> _Task goal_: Copy out every line of the rows below, word for word, and omit the pictures from your copy.
==== Source data
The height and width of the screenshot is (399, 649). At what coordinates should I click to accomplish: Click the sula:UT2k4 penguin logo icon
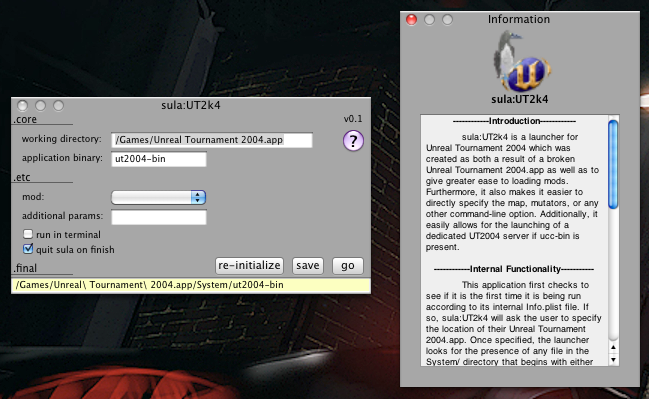(x=521, y=61)
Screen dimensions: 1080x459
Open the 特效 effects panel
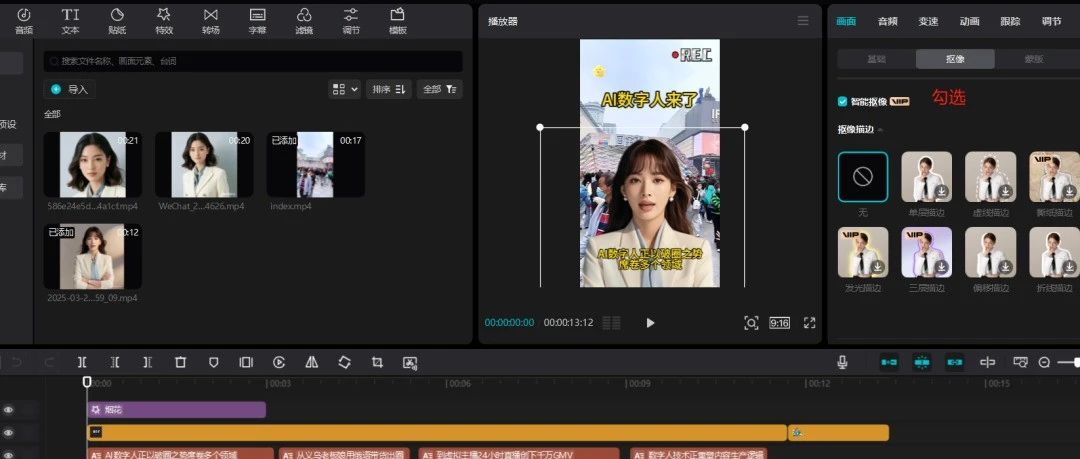pos(164,20)
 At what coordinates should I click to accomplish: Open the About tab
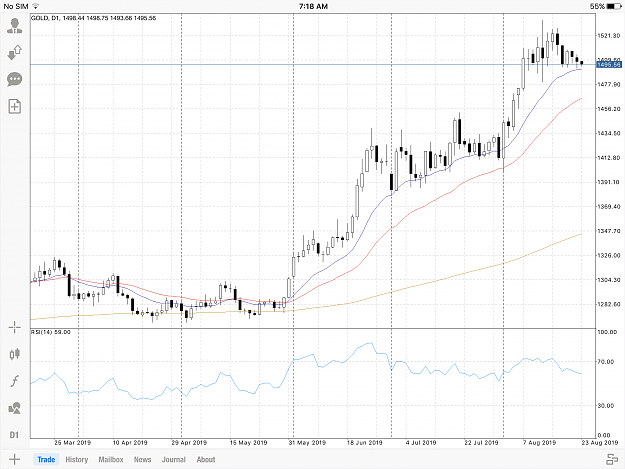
========
> _Exercise output_:
The height and width of the screenshot is (399, 649). At what coordinates should I click to accomplish: Click the sula:UT2k4 penguin logo icon
(x=521, y=61)
Screen dimensions: 1080x459
Open the 特效 effects panel
pos(164,20)
 At what coordinates should I click to accomplish: Open the About tab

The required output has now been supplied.